The cannabinoid-1 receptor (CB1) plays a critical role in a number of biological processes including nutrient intake, addiction and anxiety-related behaviour. Numerous studies have shown that expression of the gene encoding CB1 (CNR1) is highly dynamic with changes in the tissue specific expression of CNR1 associated with brain homeostasis and disease progression. However, little is known of the mechanisms regulating this dynamic expression. To gain a better understanding of the genomic mechanisms modulating the expression of CNR1 in health and disease we characterised the role of a highly conserved regulatory sequence (ECR1) in CNR1 intron 2 that contained a polymorphism in linkage disequilibrium with disease associated SNPs. We used CRISPR/CAS9 technology to disrupt ECR1 within the mouse genome. Disruption of ECR1 significantly reduced CNR1 expression in the hippocampus but not in the hypothalamus. These mice also displayed an altered sex-specific anxiety-related behavioural profile (open field test), reduced ethanol intake and a reduced hypothermic response following CB1 agonism. However, no significant changes in feeding patterns were detected. These data suggest that, whilst not all of the expression of CNR1 is modulated by ECR1, this highly conserved enhancer is required for appropriate physiological responses to a number of stimuli. The combination of comparative genomics and CRISPR/CAS9 disruption used in our study to determine the functional effects of genetic and epigenetic changes on the activity of tissue-specific regulatory elements at the CNR1 locus represent an important first step in gaining a mechanistic understanding of cannabinoid regulatory pharmacogenetics.

* _LISTED ENTRIES_
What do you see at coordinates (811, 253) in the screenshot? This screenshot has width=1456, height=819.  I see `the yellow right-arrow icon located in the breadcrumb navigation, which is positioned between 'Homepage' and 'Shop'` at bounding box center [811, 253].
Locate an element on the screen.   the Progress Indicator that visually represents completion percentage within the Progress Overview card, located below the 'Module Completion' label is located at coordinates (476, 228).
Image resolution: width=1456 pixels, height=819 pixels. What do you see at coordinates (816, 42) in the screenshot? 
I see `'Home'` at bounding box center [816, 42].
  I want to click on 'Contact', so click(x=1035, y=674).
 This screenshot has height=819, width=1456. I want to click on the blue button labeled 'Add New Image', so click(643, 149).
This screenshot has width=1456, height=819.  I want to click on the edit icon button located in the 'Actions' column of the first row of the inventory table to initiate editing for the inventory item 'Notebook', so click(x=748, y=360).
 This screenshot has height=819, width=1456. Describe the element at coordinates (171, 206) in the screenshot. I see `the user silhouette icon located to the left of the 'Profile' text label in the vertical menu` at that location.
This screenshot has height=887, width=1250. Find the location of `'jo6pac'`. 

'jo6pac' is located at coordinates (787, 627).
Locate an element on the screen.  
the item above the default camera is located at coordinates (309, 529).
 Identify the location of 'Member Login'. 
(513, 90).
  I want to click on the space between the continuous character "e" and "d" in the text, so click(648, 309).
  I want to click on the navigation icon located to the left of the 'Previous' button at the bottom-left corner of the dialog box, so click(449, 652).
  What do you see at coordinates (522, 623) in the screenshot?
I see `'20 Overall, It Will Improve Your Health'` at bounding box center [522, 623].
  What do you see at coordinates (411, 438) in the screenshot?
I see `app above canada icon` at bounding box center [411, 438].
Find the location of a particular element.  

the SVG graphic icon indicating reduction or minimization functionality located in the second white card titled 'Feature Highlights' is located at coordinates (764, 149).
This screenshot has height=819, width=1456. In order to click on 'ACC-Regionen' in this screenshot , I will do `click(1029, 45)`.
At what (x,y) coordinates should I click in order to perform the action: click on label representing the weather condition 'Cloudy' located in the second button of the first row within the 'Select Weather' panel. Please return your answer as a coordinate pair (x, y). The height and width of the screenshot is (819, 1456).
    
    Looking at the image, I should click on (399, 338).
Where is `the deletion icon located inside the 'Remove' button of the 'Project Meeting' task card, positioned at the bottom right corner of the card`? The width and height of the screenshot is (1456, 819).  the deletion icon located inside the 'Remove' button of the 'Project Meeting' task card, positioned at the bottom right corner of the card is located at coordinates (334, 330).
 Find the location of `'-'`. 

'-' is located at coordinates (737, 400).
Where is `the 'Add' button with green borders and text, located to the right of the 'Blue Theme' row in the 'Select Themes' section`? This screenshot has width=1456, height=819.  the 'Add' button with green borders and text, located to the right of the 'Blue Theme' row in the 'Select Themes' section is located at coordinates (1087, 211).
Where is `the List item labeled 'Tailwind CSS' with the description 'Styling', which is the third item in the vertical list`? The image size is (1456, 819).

* _EXERCISE_
In the passage on the CB1 receptor, what changes does the passage report in mice after ECR1 was disrupted? List every one.

* _RESULT OF THE EXERCISE_
- Significantly reduced CNR1 expression in the hippocampus
- An altered sex-specific anxiety-related behavioural profile (open field test)
- Reduced ethanol intake
- A reduced hypothermic response following CB1 agonism